[PATCH stable 5.10] mm: numa: preserve PMD write permissions in migrate_misplaced_transhuge_page

From: wang.yaxin

Date: Mon May 25 2026 - 00:50:02 EST


From: Chen Junlin <chen.junlin@xxxxxxxxxx>

When a process allocates a transparent huge page in its address space, and
then enters the kernel driver via an ioctl system call, a driver (eg.
ib_uverbs) calls the pin_user_pages_fast function to pin the process’s
virtual addresses to physical pages. Subsequently, when the process
accesses this pinned memory across NUMA nodes, triggering the system’s
NUMA balancing capability, a page fault occurs and the kernel enters
do_huge_pmd_numa_page, then it calls migrate_misplaced_transhuge_page to
migrate the transparent huge page. However, because the memory within the
huge page has been pinned by pin_user_pages_fast, numamigrate_isolate_page
returns 0. migrate_misplaced_transhuge_page proceeds to the out_fail path,
where it changes the PMD page table entry to write-protected by pte_modify.
If the process then performs a fork operation, copy_huge_pmd is invoked.
Due to the pinned memory, __split_huge_pmd is called to split the PMD page
table entry into PTE page table entries. These PTEs are also set to
write-protected. Finally, when the process writes to this memory region, a
copy-on-write (COW) operation takes place, allocating a new physical
memory page.
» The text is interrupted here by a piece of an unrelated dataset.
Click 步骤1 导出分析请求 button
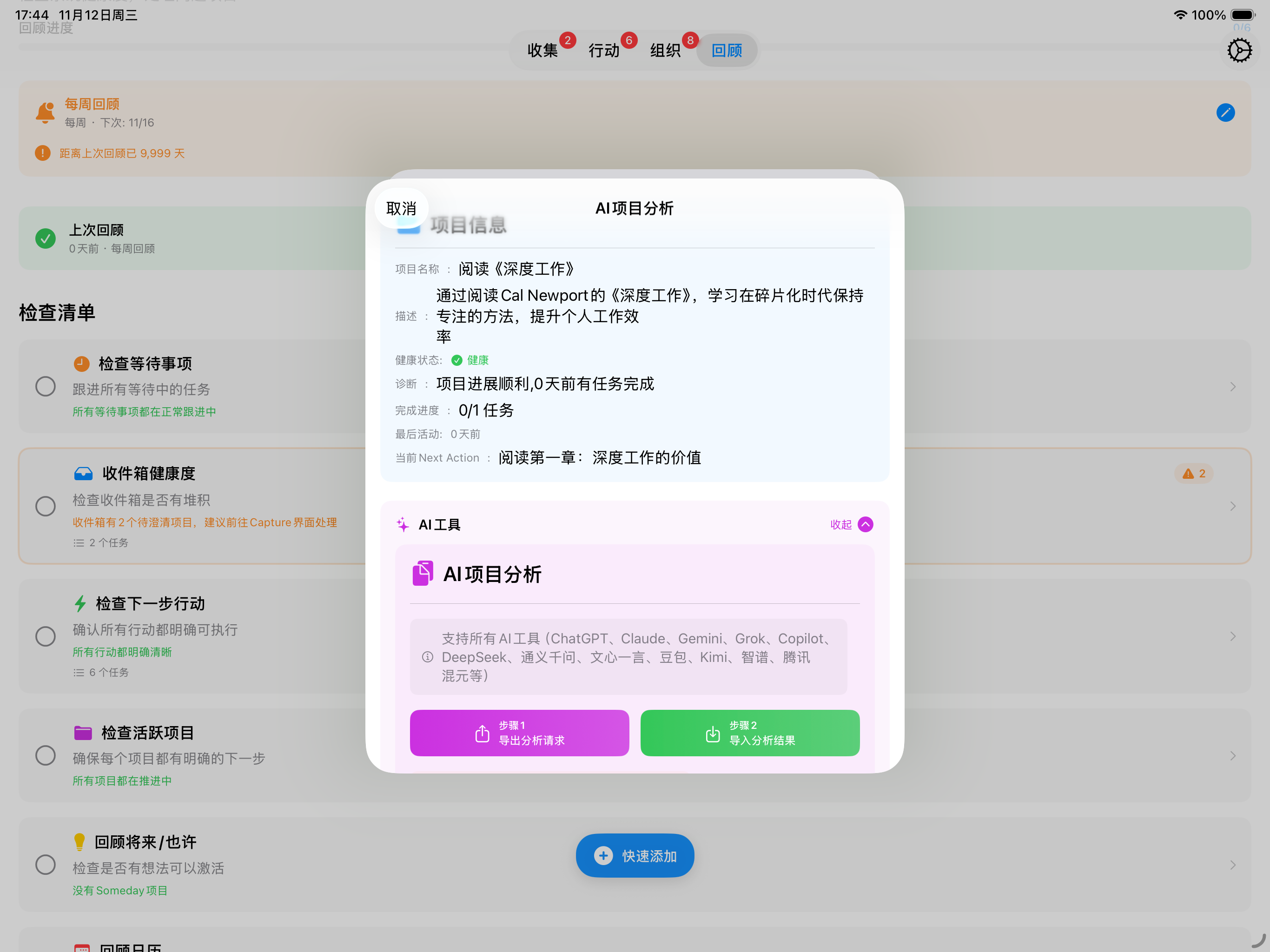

This breaks the binding between the process’s virtual
address and the pinned physical memory.

Here is my test code in userspace.The /dev/test_gup is provided by a
simple kerenl mod, it just help us calls pin_user_pages_fast in kernel by
passing va to ioctl, so I do not provides code of kernel mod.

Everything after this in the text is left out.